Stated goal => Convert the records below into a JSON list of strings. Start at the line containing "Task: Click the Set Tem... gauge" and stop after the line containing "pos(1635,403)". Give one string per line and drop blank lines.

-- start Records supplied --

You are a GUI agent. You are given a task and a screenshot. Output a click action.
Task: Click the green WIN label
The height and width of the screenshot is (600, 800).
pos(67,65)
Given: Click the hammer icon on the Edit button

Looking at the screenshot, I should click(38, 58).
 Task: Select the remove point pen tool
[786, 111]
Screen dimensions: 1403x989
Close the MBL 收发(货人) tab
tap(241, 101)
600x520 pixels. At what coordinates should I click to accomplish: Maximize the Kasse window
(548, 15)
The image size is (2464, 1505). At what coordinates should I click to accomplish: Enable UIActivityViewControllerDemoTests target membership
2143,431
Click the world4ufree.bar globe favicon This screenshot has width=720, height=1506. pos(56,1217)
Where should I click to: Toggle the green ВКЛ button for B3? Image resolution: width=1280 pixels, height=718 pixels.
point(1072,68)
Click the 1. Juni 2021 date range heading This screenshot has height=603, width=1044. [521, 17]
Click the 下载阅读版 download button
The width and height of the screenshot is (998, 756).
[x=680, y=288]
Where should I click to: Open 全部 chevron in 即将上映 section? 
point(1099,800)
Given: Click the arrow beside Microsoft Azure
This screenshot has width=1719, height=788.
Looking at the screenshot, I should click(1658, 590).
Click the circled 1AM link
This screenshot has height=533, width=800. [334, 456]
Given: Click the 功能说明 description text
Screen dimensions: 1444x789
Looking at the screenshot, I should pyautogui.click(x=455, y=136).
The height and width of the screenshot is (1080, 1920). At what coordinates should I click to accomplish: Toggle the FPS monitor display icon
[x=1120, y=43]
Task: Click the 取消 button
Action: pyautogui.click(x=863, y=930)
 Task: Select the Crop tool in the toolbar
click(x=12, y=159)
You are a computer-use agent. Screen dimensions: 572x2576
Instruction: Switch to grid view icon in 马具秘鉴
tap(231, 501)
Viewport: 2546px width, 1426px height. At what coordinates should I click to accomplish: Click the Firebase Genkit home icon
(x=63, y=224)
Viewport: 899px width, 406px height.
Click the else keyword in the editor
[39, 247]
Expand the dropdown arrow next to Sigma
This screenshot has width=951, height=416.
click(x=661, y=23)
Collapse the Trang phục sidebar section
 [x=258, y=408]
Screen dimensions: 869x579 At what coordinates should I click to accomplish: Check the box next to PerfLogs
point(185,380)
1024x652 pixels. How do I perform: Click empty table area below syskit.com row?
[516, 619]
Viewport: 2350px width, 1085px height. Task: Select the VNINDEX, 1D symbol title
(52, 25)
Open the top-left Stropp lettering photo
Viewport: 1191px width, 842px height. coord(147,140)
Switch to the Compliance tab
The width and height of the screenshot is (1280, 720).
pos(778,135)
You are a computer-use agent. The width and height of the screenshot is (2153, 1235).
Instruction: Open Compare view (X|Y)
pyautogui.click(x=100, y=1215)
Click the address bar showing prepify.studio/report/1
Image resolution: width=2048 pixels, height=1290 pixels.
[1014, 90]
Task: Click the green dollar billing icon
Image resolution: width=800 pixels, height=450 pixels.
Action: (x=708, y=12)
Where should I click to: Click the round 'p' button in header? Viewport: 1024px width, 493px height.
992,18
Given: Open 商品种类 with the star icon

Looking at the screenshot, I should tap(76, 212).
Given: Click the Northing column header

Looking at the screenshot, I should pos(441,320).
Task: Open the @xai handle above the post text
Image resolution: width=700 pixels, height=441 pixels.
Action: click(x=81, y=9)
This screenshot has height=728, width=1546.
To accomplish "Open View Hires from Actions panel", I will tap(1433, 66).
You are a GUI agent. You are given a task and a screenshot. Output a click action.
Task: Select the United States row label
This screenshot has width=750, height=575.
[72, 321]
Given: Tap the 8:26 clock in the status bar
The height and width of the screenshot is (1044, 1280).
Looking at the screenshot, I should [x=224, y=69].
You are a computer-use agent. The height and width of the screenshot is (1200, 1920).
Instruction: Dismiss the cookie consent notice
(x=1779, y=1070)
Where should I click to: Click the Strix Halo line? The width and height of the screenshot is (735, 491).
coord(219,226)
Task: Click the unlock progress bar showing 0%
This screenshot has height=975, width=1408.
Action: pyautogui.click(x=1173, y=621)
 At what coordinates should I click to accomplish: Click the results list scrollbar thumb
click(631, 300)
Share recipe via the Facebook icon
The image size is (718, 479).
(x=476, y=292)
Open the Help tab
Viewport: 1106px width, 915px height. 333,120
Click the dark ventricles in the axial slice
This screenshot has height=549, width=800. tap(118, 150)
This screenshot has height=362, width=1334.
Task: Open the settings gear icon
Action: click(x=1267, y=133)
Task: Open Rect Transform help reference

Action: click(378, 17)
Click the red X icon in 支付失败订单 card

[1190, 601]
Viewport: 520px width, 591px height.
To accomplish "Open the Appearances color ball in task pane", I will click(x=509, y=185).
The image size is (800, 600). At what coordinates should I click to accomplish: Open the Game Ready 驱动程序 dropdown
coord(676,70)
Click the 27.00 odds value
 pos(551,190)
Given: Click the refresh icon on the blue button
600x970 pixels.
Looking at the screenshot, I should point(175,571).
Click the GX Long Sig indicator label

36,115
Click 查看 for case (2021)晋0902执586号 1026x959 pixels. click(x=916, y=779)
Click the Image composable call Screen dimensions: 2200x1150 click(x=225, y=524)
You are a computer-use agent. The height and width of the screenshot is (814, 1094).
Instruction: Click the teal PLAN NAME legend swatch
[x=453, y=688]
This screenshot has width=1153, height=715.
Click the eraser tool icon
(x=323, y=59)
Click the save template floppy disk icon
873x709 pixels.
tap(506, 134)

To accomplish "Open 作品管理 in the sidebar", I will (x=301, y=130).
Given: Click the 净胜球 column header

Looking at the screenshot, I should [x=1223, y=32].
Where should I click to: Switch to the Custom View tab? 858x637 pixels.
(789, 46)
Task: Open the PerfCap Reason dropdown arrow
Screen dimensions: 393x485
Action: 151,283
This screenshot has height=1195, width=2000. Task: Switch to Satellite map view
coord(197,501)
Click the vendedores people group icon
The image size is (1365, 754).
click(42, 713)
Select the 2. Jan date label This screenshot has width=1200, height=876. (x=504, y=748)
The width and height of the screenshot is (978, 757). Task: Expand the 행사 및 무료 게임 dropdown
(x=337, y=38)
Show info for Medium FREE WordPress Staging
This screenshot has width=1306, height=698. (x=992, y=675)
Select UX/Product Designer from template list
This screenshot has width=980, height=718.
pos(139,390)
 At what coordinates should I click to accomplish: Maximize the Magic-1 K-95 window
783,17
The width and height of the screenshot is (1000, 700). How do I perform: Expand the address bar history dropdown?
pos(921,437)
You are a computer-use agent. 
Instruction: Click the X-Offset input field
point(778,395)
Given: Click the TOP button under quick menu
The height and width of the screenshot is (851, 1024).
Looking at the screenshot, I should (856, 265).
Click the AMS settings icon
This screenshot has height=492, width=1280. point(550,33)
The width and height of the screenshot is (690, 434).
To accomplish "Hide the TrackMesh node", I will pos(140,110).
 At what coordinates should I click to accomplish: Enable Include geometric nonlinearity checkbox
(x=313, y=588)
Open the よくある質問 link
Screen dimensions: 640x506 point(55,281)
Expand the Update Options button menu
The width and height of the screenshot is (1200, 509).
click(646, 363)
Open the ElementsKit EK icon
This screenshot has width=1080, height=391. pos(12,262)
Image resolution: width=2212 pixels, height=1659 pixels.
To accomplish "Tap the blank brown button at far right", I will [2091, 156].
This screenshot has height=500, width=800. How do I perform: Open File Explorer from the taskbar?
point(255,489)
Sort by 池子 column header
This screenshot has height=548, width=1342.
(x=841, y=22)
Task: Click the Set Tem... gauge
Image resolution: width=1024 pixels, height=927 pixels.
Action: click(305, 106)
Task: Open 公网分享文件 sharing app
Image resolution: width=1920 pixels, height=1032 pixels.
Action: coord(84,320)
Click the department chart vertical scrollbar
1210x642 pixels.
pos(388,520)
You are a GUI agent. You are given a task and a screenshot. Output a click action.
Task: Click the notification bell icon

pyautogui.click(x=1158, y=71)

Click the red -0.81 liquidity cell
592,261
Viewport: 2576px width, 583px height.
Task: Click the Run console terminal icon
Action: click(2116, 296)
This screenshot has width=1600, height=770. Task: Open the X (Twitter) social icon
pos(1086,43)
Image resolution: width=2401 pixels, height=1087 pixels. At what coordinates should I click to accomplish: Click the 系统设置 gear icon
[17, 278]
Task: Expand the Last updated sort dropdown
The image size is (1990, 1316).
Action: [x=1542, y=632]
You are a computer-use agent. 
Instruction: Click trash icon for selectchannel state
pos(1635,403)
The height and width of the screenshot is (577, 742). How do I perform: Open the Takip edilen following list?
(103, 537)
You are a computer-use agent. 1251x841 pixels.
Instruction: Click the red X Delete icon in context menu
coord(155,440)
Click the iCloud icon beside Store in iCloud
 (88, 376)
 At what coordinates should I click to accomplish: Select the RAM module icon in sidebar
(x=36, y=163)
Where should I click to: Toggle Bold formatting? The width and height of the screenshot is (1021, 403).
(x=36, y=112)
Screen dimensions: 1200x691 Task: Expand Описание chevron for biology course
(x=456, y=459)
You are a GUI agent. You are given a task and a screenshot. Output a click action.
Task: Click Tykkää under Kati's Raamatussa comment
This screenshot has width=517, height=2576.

-- end Records supplied --

Written solution =>
[
  "Task: Click the Set Tem... gauge",
  "Image resolution: width=1024 pixels, height=927 pixels.",
  "Action: click(305, 106)",
  "Task: Open 公网分享文件 sharing app",
  "Image resolution: width=1920 pixels, height=1032 pixels.",
  "Action: coord(84,320)",
  "Click the department chart vertical scrollbar",
  "1210x642 pixels.",
  "pos(388,520)",
  "You are a GUI agent. You are given a task and a screenshot. Output a click action.",
  "Task: Click the notification bell icon",
  "pyautogui.click(x=1158, y=71)",
  "Click the red -0.81 liquidity cell",
  "592,261",
  "Viewport: 2576px width, 583px height.",
  "Task: Click the Run console terminal icon",
  "Action: click(2116, 296)",
  "This screenshot has width=1600, height=770. Task: Open the X (Twitter) social icon",
  "pos(1086,43)",
  "Image resolution: width=2401 pixels, height=1087 pixels. At what coordinates should I click to accomplish: Click the 系统设置 gear icon",
  "[17, 278]",
  "Task: Expand the Last updated sort dropdown",
  "The image size is (1990, 1316).",
  "Action: [x=1542, y=632]",
  "You are a computer-use agent. ",
  "Instruction: Click trash icon for selectchannel state",
  "pos(1635,403)"
]